Here are some hacks on how you can improve your vibes
#1 Take care of your body
If you haven’t been sleeping well for the past weeks, haven’t been eating right, haven’t been exercisin’, it’s expected that you won’t be in a very good mood. Our psychological condition greatly affects our mental health and moods.
Go get healthier!
#2 Have a gratitude journal
Before you step out of bed, write five things you’re grateful for. You don’t have to think too hard.
There are so many things to be grateful for!
Be grateful for your eyes, ears, nose, hands, tongue…all your body parts!
Be grateful you’re still alive.
Be grateful you still have time to make changes in your life
This is not some kind of Dr. Phil crap. It works because it trains your brain to look for the good stuff. Do this again at night before you sleep. Then do this daily for a month or two. You can skip the notebook once you get into the habit.
#3 Look for “positivity” idols
Who are those people that just radiate joy?
Sandra Bullock or Kristin Wiig definitely has more happy vibes compared to Angelina Jolie.
Try to imbibe the happy ones for at least a month or two instead of the melancholic folks.
It doesn’t mean that you should look down on those who are drawn to the dark side. The rebellious, melancholic ones have always been your type of people. But just for the purpose of reprogramming your brain, we should try to look for more upbeat ones to emulate.
Think of the people you admire who have high vibration. List them down or print their photos and be influenced by them.
#4 Since you’re anti, try to challenge yourself
You hate whatever is popular because you think everyone thinks alike.
How about you try to go against your anti-self?
Everytime you want to attack or rebel or hate on something, think how typical you are. You’re a conformist non-conformist…just like millions of others.
Everytime you tell yourself the world sucks, tell yourself that many people around the world think the same thing.
Try to make your rebellious self go against your usual way of thinking and doing things.
#5 Take in more positive stuff
Listen to feel-good music. Read inspiring stories. Be with positive people. Read articles on how to be more positive.
Avoid the negative stuff for a while. Try to stay away from other low vibrational people for a while. Don’t listen to emo music and don’t watch depressing movies.
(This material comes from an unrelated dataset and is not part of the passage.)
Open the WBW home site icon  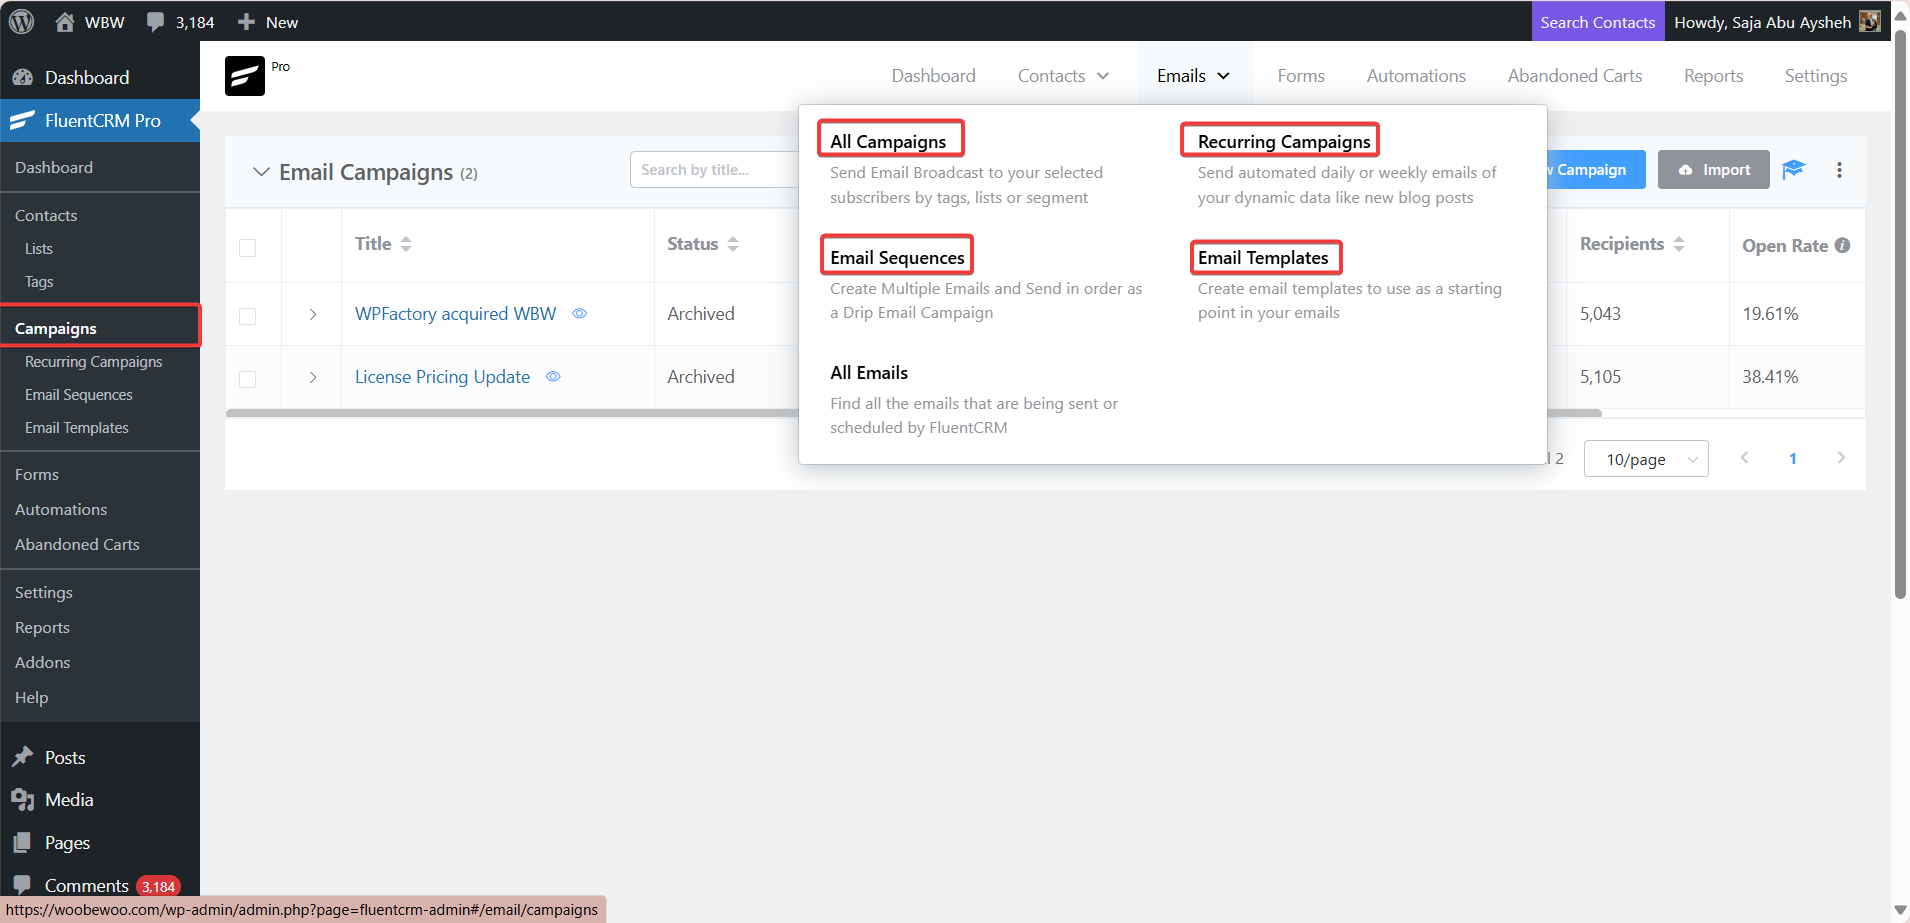click(x=65, y=21)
You won’t have to do this forever. We can’t avoid the not-so-happy and not-so-comfy things in life. We just need to pull you out from a negative environment and headspace for a month or two so you can slowly minimize your low vibration.
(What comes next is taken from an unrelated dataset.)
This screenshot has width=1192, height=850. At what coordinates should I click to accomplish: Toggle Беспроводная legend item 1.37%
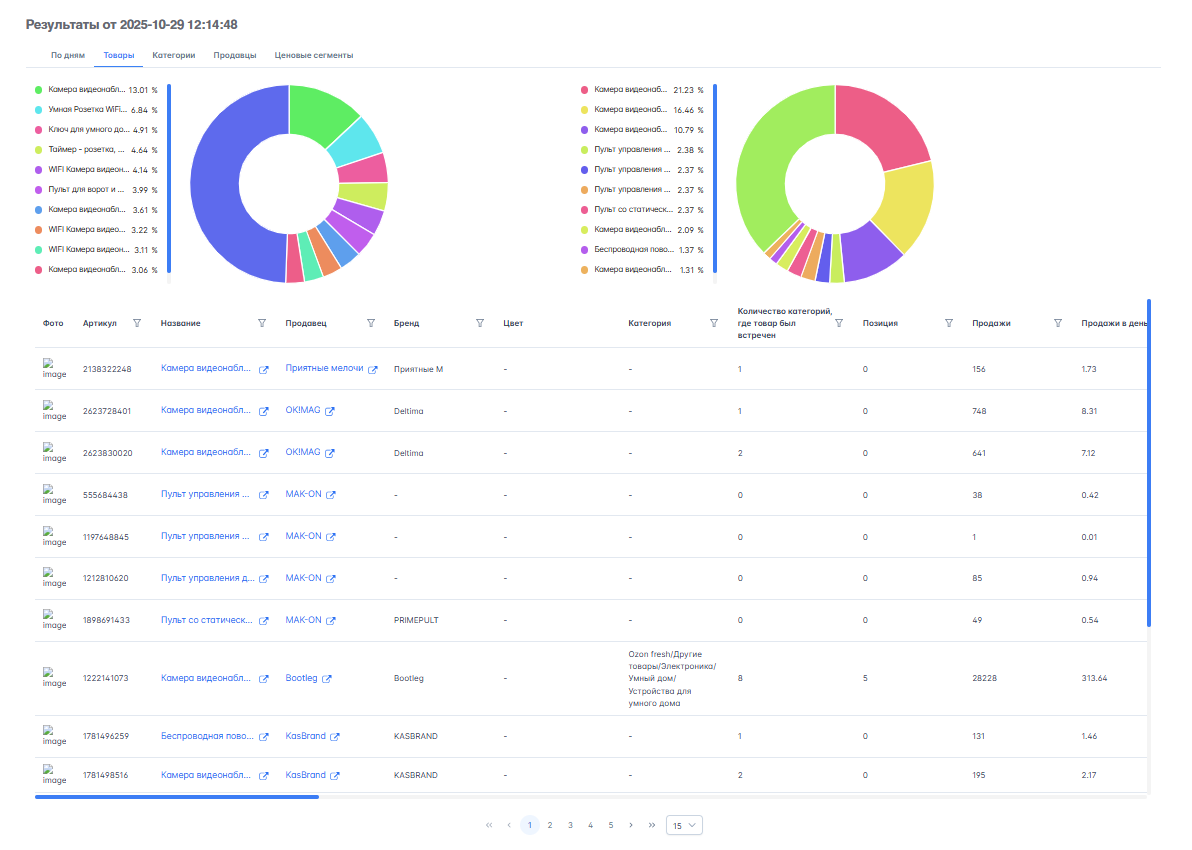[x=635, y=250]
One last thing before you start transforming yourself…
Look, it might seem like we’re encouraging you to change from low vibration to high vibration but that’s not the case.
Not really.
If you become too high vibe, maybe no one will recognize you (not even yourself) because nothing will be left of your core personality. You don’t have to change your personality at all!
If you’re a sarcastic, slightly pessimistic, sometimes bitter person, don’t expect to become someone cheerful (although that won’t be so bad either if that’s what you want).
You have cool traits like being funny, witty, smart-alecky that I’m sure people love about you. If you get all positive, those cool traits will be watered down. Just do it gradually and always ask yourself during the process of transformation if you’re still you.
The goal isn’t to transform you from being a person with low vibes to one with high vibes. Not only is that impossible, it would be a pity to lose the unique you!
The goal is to refine your personality and minimize negativity without losing your core so you will become a refined, less grumpy, more positive version of yourself.